-- INPUT DATA follows --
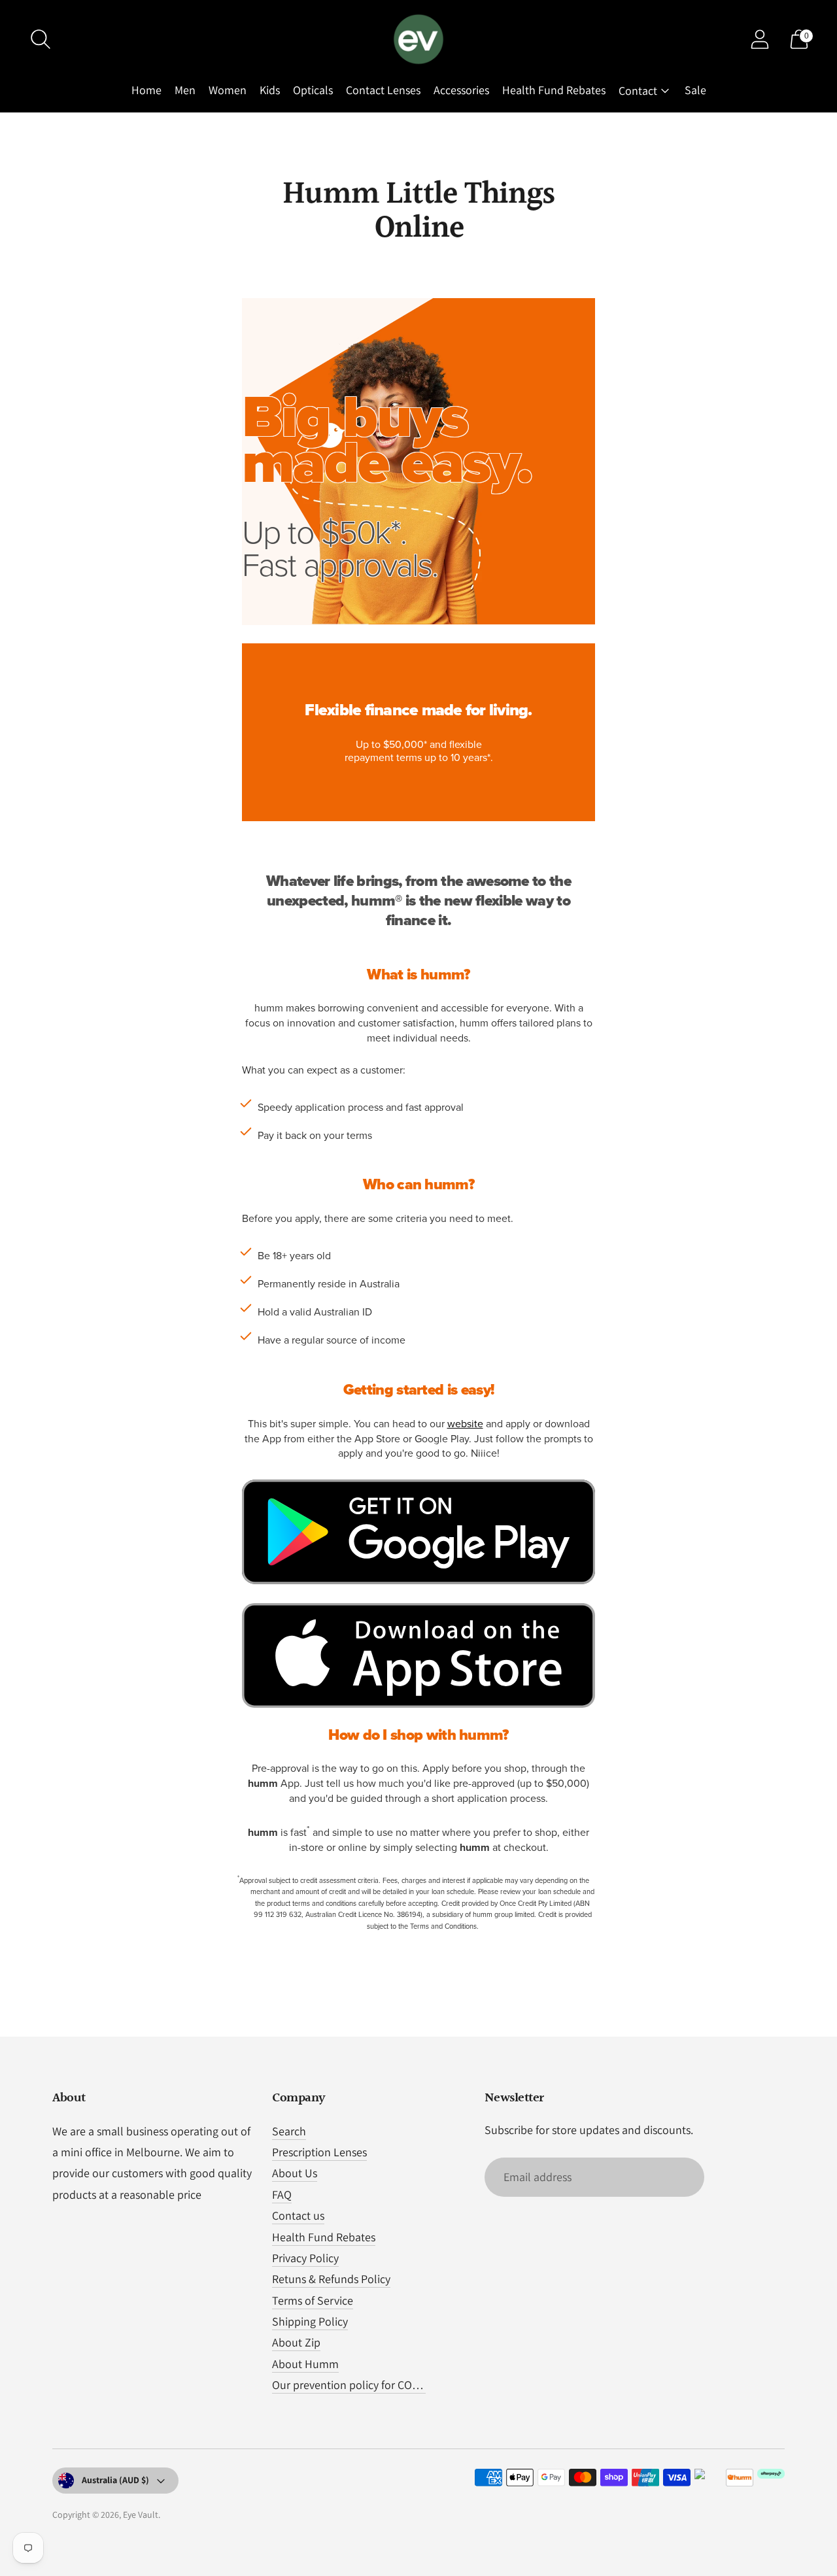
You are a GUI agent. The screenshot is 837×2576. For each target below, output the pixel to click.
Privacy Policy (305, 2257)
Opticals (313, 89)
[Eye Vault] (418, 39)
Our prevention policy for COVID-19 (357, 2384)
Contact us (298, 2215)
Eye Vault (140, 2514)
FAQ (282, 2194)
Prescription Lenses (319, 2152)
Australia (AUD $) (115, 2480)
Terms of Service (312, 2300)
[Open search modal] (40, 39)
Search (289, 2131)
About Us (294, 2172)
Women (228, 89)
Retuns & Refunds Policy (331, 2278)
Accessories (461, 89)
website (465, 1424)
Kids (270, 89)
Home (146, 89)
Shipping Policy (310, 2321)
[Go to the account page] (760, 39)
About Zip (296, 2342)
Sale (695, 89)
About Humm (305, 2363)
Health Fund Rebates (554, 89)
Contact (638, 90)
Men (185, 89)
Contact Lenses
-- INPUT DATA concluded --
*EXERCISE:* Repeat every entry above exactly; images stay out of the copy.

*RESPONSE FOR THIS EXERCISE:*
You are a GUI agent. The screenshot is 837×2576. For each target below, output the pixel to click.
Privacy Policy (305, 2257)
Opticals (313, 89)
[Eye Vault] (418, 39)
Our prevention policy for COVID-19 (357, 2384)
Contact us (298, 2215)
Eye Vault (140, 2514)
FAQ (282, 2194)
Prescription Lenses (319, 2152)
Australia (AUD $) (115, 2480)
Terms of Service (312, 2300)
[Open search modal] (40, 39)
Search (289, 2131)
About Us (294, 2172)
Women (228, 89)
Retuns & Refunds Policy (331, 2278)
Accessories (461, 89)
website (465, 1424)
Kids (270, 89)
Home (146, 89)
Shipping Policy (310, 2321)
[Go to the account page] (760, 39)
About Zip (296, 2342)
Sale (695, 89)
About Humm (305, 2363)
Health Fund Rebates (554, 89)
Contact (638, 90)
Men (185, 89)
Contact Lenses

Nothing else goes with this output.